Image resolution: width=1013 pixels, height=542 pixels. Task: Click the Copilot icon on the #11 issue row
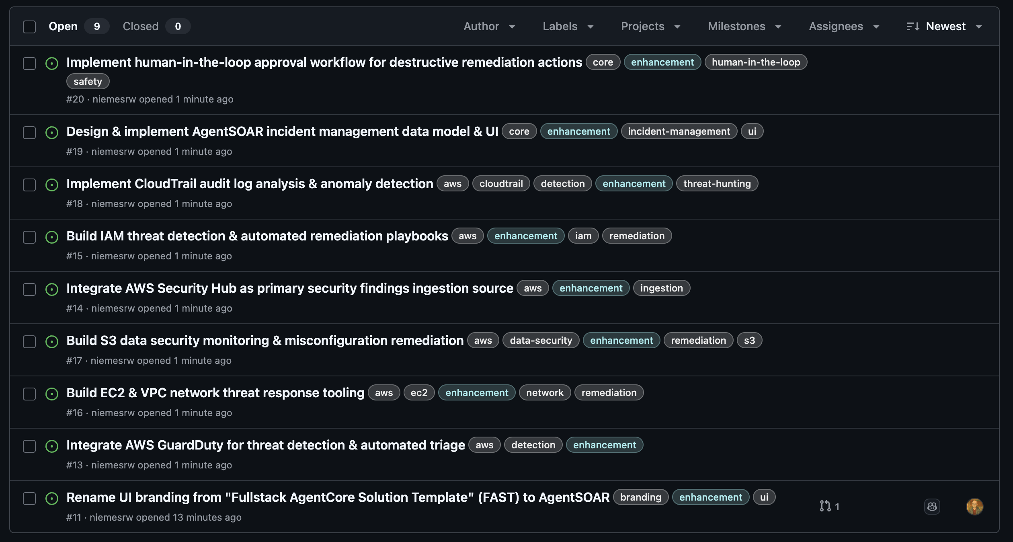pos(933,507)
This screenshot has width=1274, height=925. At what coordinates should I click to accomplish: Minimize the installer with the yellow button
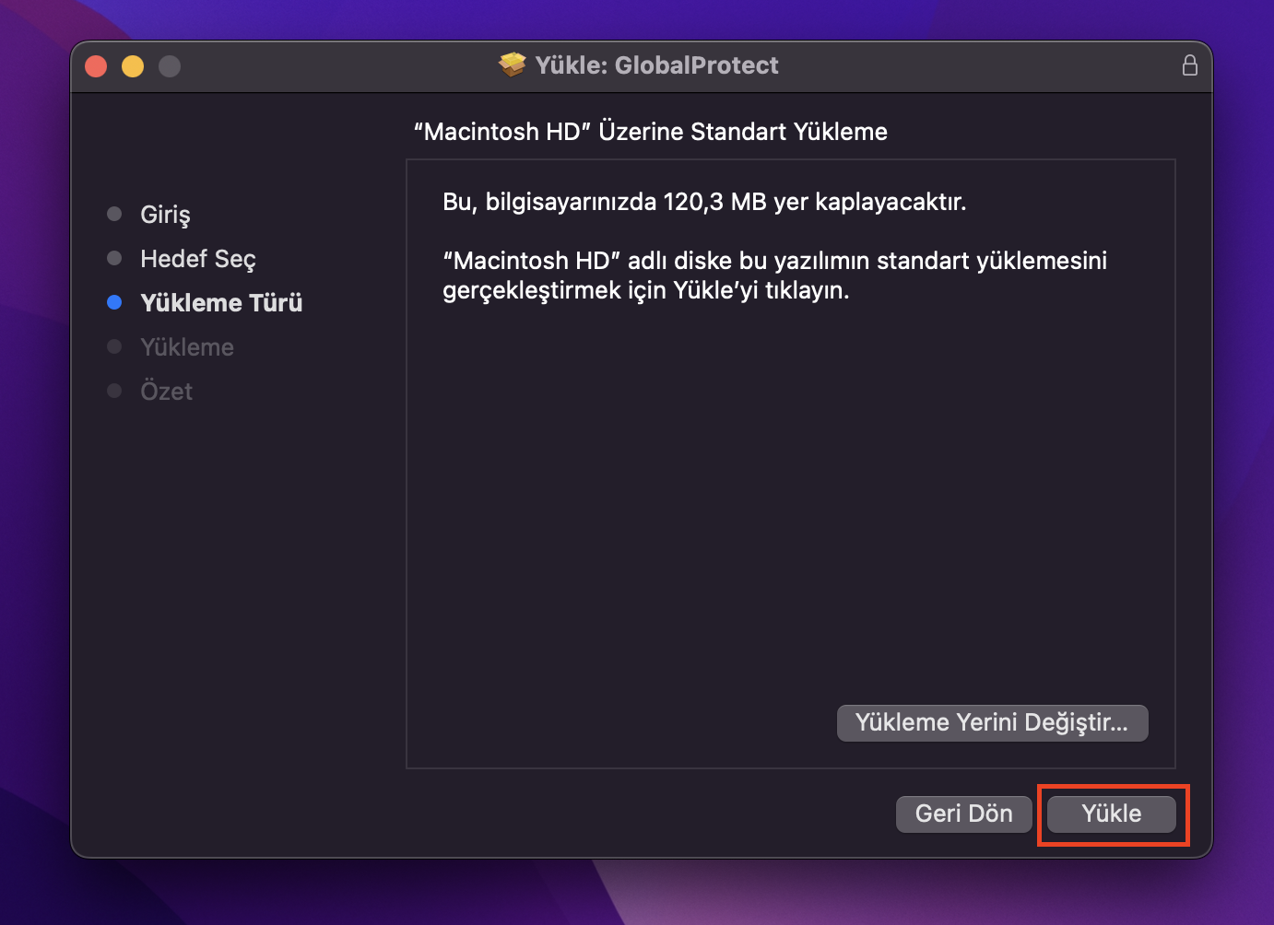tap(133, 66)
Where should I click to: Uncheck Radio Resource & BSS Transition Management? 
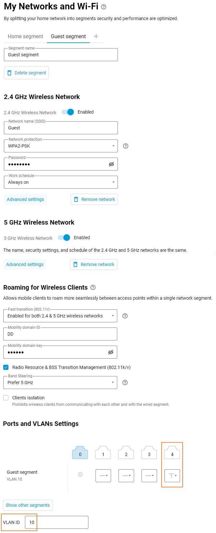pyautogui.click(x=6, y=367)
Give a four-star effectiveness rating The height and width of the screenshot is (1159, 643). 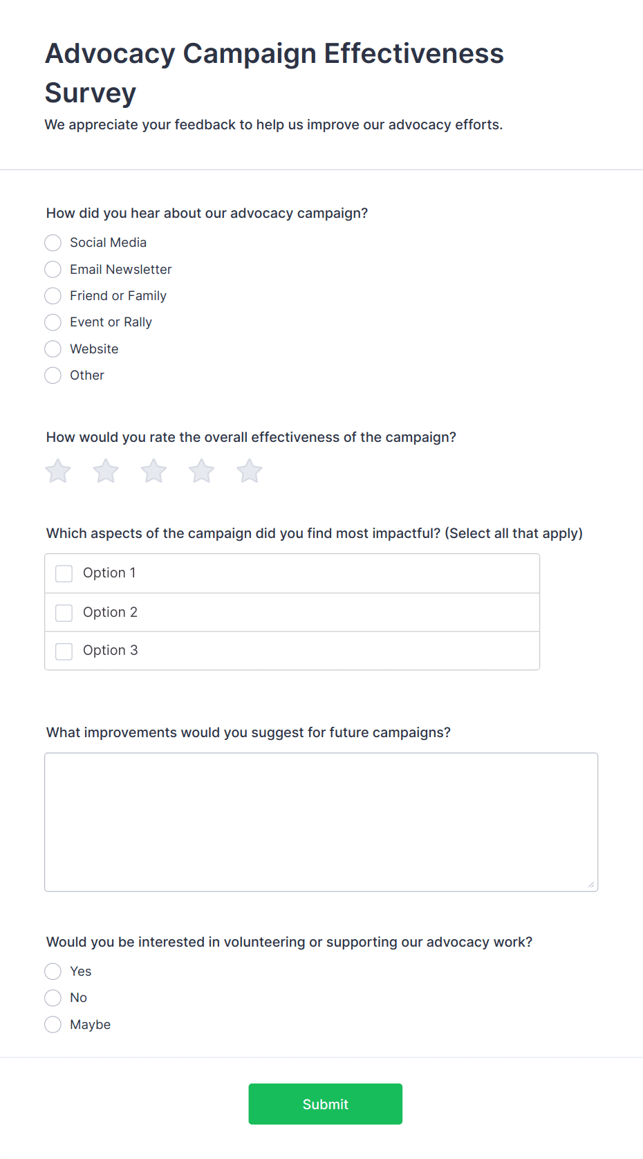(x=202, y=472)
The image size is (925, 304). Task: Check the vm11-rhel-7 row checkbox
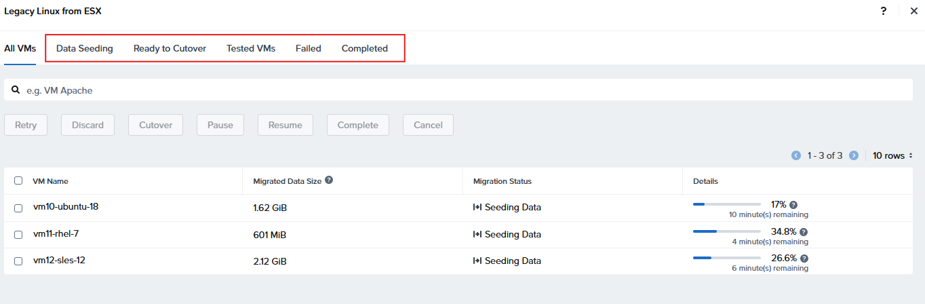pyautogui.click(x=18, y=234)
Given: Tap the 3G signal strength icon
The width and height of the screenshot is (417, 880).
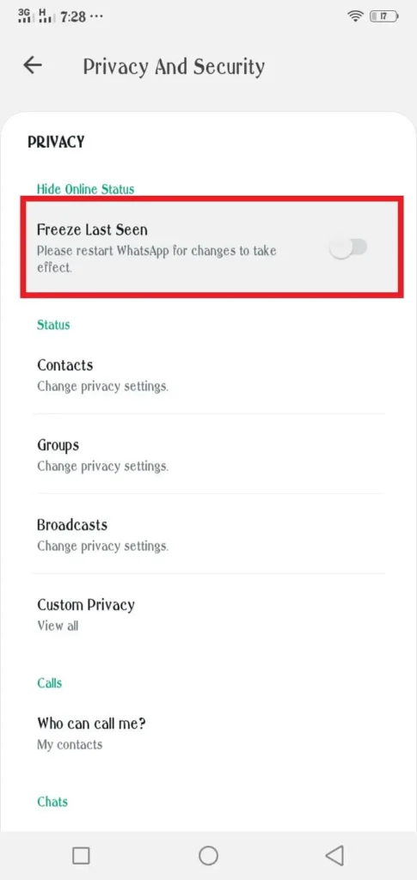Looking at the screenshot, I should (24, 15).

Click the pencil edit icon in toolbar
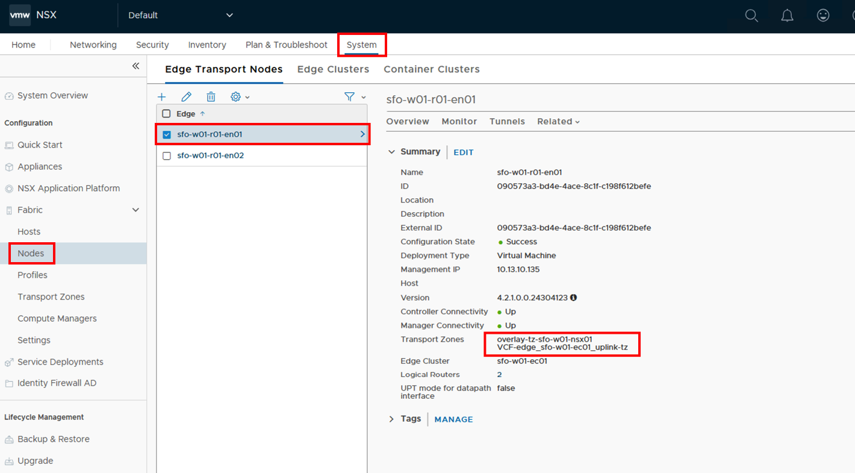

* OBIETTIVO
Conta le righe dei record che contengono la stringa "Task", distinguendo tra maiuscole e minuscole. Scrivi soltanto il numero.

* RISULTATO
2